Yes, you definitely should have healthy outlets to process your emotions, such as sleep, exercise, social events, and fun activities (which can include alcohol or other pleasurable experiences as long as they aren’t overused as a crutch or escape from life). But those are simply to keep your “head straight” or to make sure that you maintain the mental health and will to move forward; anything done beyond that is counterproductive.
So when the world seems to be crumbling around you or you experience a great setback, it might seem reasonable to dwell in the past or what could have been, but it’s much more productive to return focus to the task at hand and keep moving forward. Ants, while they don’t have the constant potential for negative self-talk that humans have, are great examples of the approach that you might need to take to a situation or even to life to get through the toughest of times. You see “ant-like” behavior in athletes, in soldiers, in leaders, and in the most successful people in their fields. Whether they make a huge mistake or get snubbed for an award, they know that the only thing they can do to make the situation better from there is to shake it off and try to make things better with their following actions.

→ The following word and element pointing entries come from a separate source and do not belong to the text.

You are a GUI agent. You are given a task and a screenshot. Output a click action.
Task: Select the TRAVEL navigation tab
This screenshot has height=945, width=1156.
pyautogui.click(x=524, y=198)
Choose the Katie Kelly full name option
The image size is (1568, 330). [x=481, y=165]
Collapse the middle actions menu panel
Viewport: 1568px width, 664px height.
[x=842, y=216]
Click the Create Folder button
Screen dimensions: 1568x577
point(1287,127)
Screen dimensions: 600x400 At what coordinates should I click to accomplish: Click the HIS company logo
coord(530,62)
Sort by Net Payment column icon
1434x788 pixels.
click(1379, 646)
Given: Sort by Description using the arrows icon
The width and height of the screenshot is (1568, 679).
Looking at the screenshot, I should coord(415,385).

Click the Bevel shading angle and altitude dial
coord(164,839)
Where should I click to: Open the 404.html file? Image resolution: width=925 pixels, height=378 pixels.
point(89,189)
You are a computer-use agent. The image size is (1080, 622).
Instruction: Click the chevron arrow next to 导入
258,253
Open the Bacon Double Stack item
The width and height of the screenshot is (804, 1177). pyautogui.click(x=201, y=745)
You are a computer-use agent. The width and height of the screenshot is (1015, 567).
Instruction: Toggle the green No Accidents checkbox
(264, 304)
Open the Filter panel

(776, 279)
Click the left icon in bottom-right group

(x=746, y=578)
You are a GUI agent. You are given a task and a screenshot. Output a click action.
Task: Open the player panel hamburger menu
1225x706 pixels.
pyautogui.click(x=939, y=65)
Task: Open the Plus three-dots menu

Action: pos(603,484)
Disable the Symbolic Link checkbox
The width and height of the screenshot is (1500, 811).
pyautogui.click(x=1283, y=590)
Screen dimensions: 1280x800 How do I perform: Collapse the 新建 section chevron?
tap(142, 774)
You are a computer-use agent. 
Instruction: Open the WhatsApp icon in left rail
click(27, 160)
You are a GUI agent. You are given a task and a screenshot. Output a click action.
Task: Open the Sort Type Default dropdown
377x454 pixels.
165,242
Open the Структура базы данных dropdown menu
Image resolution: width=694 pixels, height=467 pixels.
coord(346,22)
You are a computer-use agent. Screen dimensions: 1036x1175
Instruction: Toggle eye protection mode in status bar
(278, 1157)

As a final note, remember all of the “reframing” you can do with yourself to maintain perspective on your life when you go through these things so you can return to a constructive mindset. If you are experiencing difficult financial times in a first-world country, remember that you are in the top 10% or even 1% of world incomes and it’s a privilege to live the life you lead. That’ll keep you overweighting a “not a big deal in the grand scheme of things” event like seeing someone who might have a better job than you or being passed over for an award, recognition, or promotion. You can always get a better job. You can always get another award, recognition, or promotion. You’re surely not going to get that stuff if you quit or act destructively, however.
Similarly, if you have a health issue, be grateful if there is a cure or treatment. Think about the time you’ll have to learn a new skill or spend time resting that you might’ve missed out on working so hard for so many years. If you lose a game, remember that there’s the rest of the season to worry about or next season. If it’s the loss of a loved one, remember that it might hit others hard as well and that you can find great meaning and emotional strength in helping others.
So whenever something happens to you, remember the immediate, protective and constructive responses of people who act like ants, such as soldiers, athletes, leaders, and first responders. You can’t control everything that happens to you in life, but you can control how you respond: you can control how you digest, rest, recover, and/or constructively move forward. Train yourself to always think about how you can make the situation better even if it’s getting worse through unfortunate events or others’ behaviors. Honestly, it’s the only thing you can do that will make things better. It’s what the greatest success stories point to as being key to their success: resilience. Be like an ant. Keep moving forward no matter what, and you’ll survive and thrive in life and succeed in your goals.